Job item: Convert the stretch of records from the line containing "Identify the location of legend-label: Less" through the line containing "(227, 194)." into a numbered list, leaving out blank lines. Omit the pictures from your answer.

Task material:

"""

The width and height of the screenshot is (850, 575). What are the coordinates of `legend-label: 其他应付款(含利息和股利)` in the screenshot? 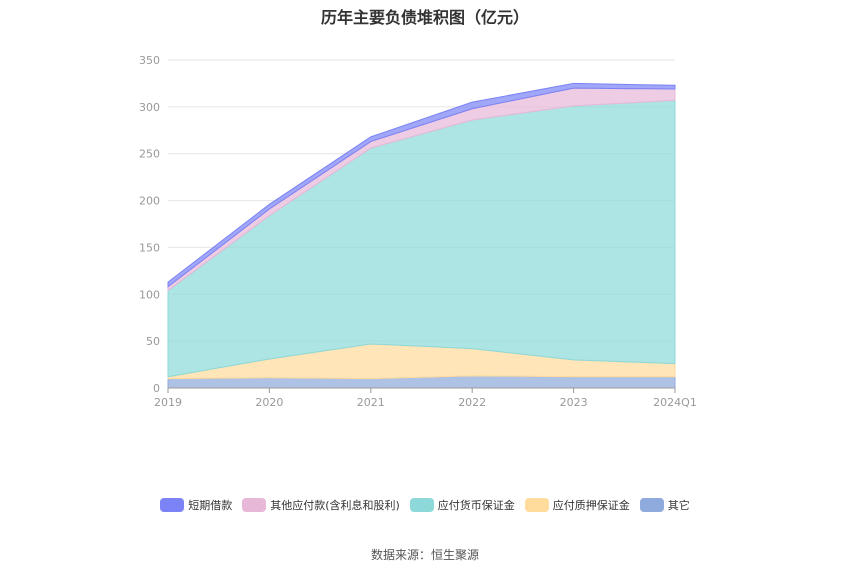 It's located at (335, 506).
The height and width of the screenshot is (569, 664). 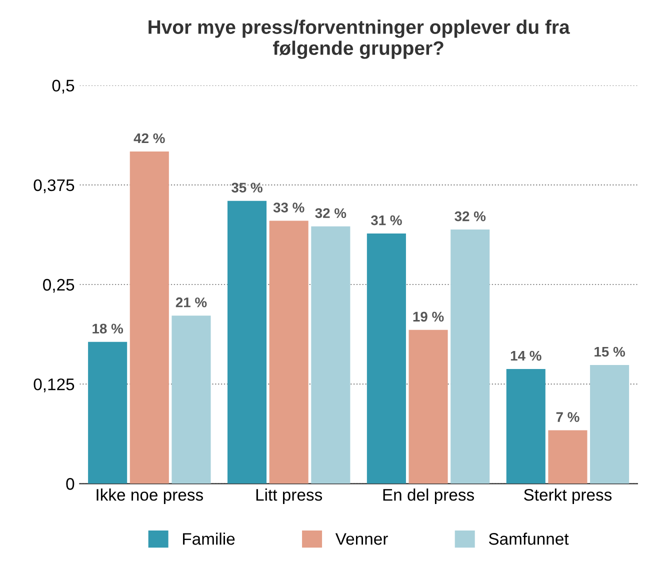 What do you see at coordinates (526, 356) in the screenshot?
I see `data-label: 14 %` at bounding box center [526, 356].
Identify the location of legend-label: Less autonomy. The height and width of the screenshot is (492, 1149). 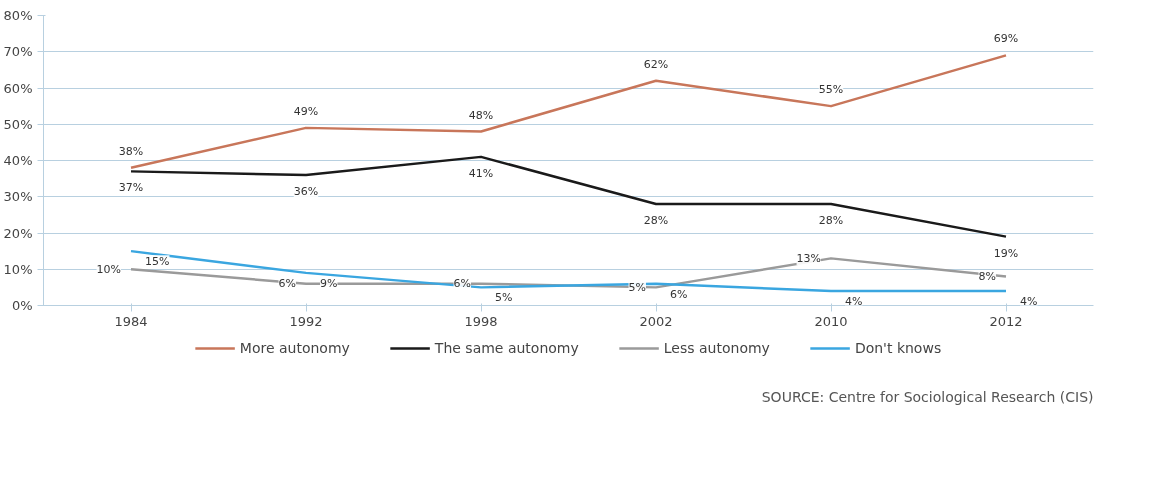
(716, 348).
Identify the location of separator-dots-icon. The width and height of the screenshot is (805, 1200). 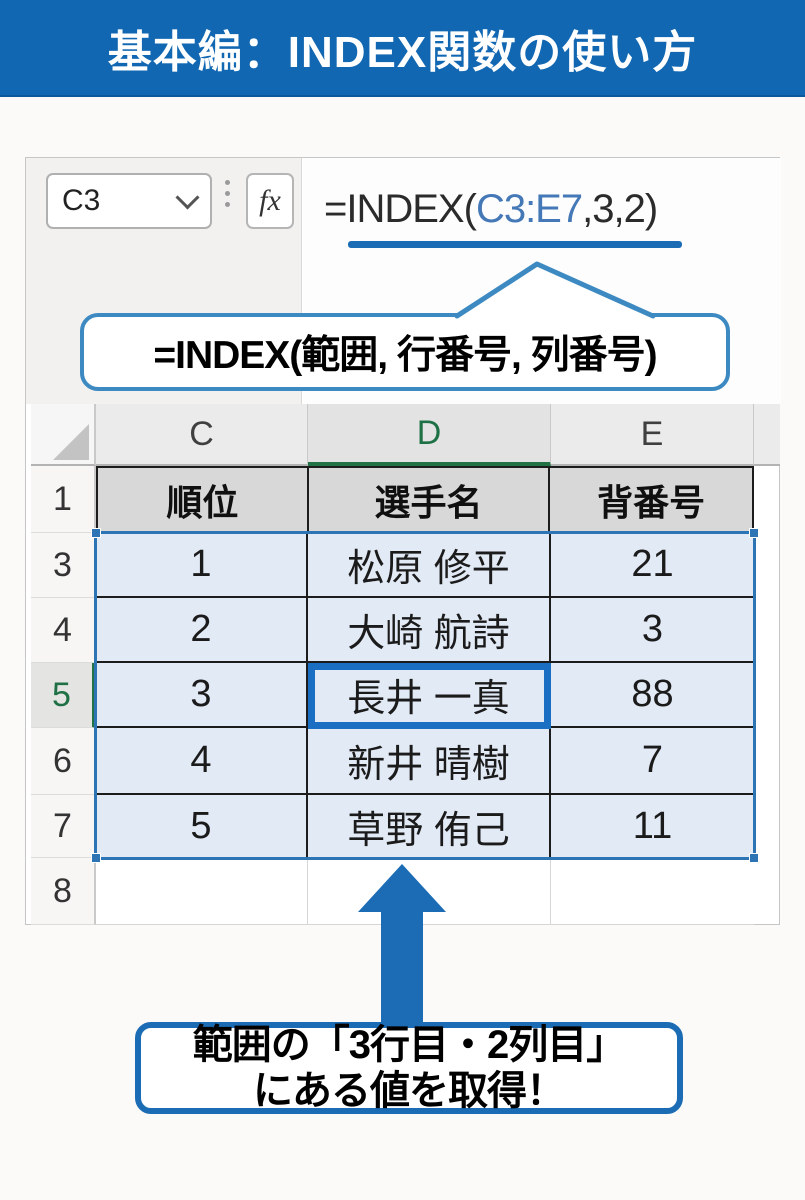
(227, 194).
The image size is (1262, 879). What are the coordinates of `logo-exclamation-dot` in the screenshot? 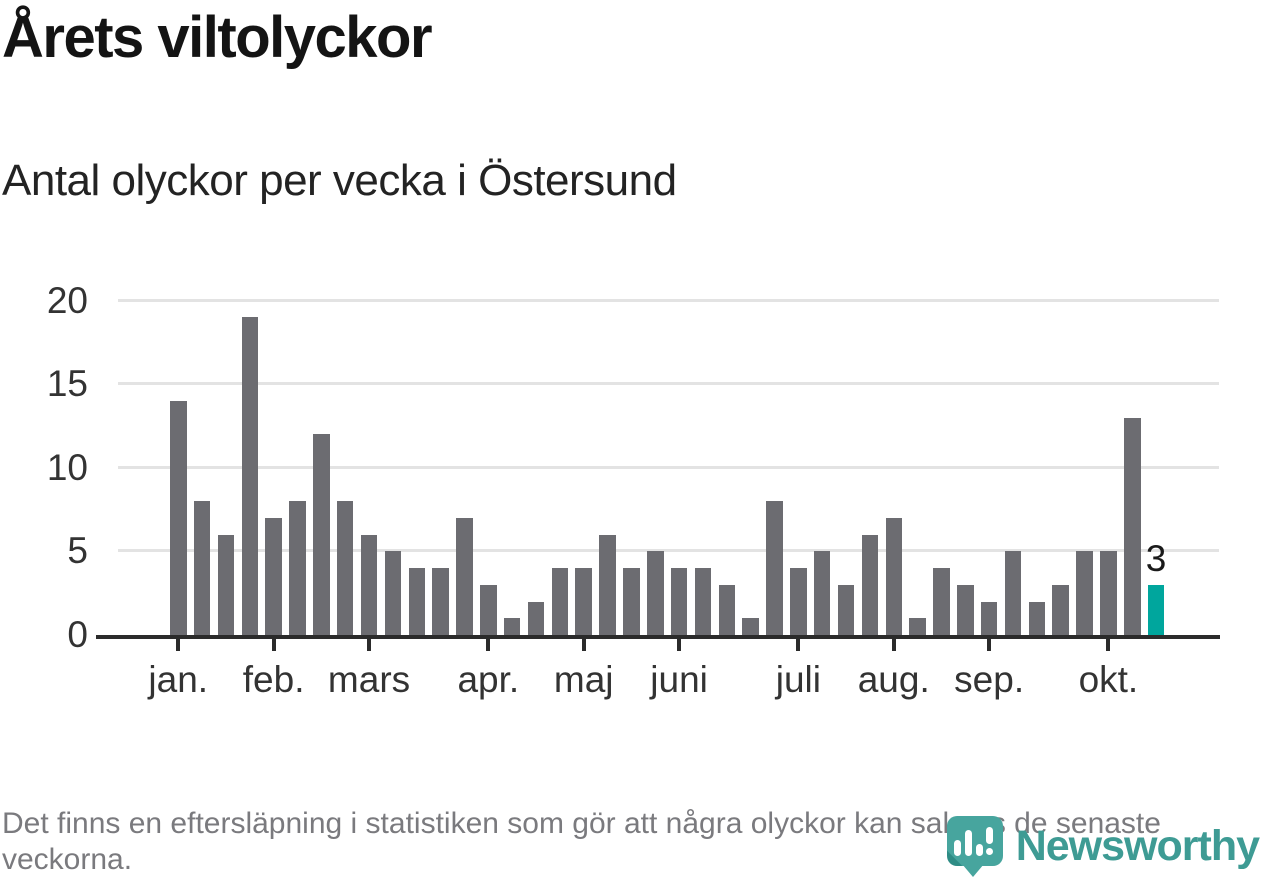 It's located at (989, 852).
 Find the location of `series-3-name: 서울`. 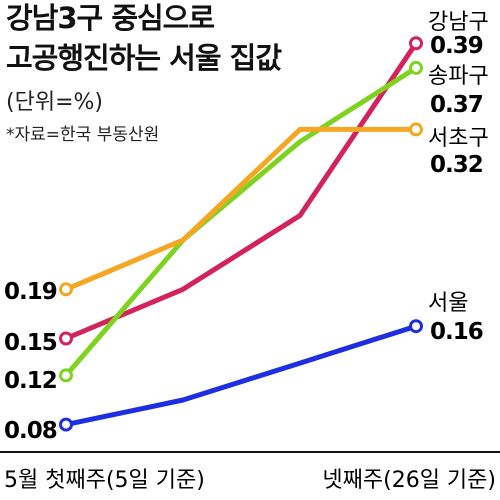

series-3-name: 서울 is located at coordinates (448, 304).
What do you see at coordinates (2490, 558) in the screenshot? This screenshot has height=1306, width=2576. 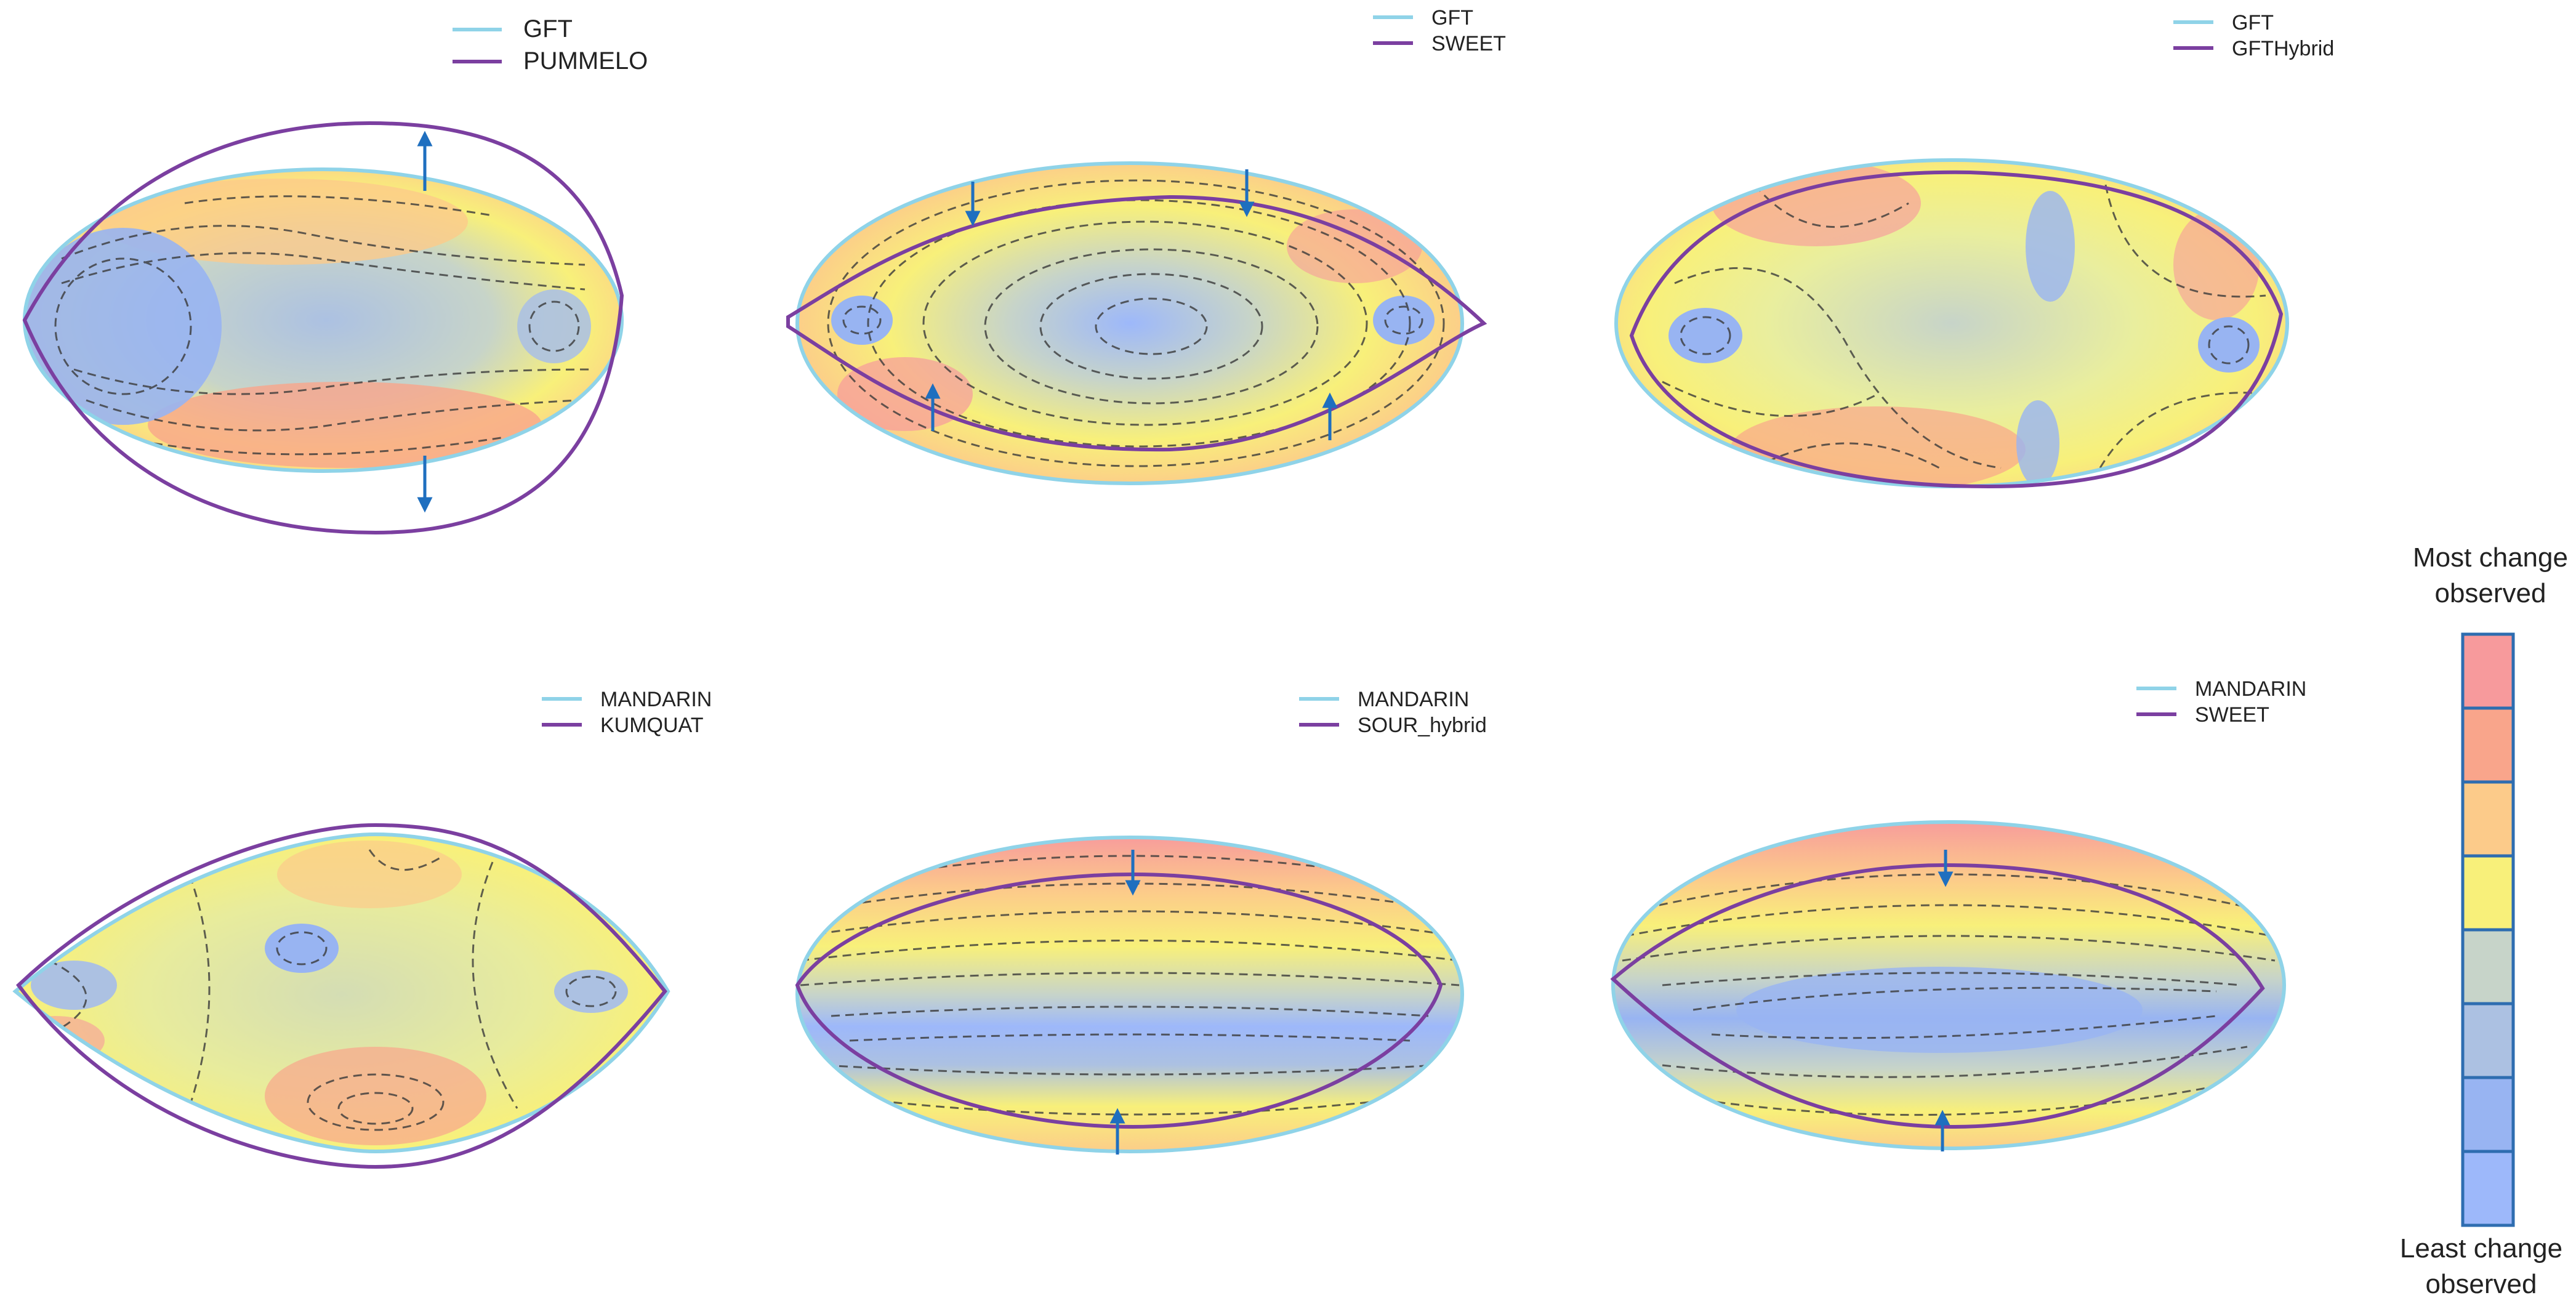 I see `scale-top-label-line1: Most change` at bounding box center [2490, 558].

"""

Task output:
1. Identify the location of legend-label: Less autonomy. The height and width of the screenshot is (492, 1149). 
2. (716, 348).
3. Identify the location of separator-dots-icon. The width and height of the screenshot is (805, 1200). 
4. (227, 194).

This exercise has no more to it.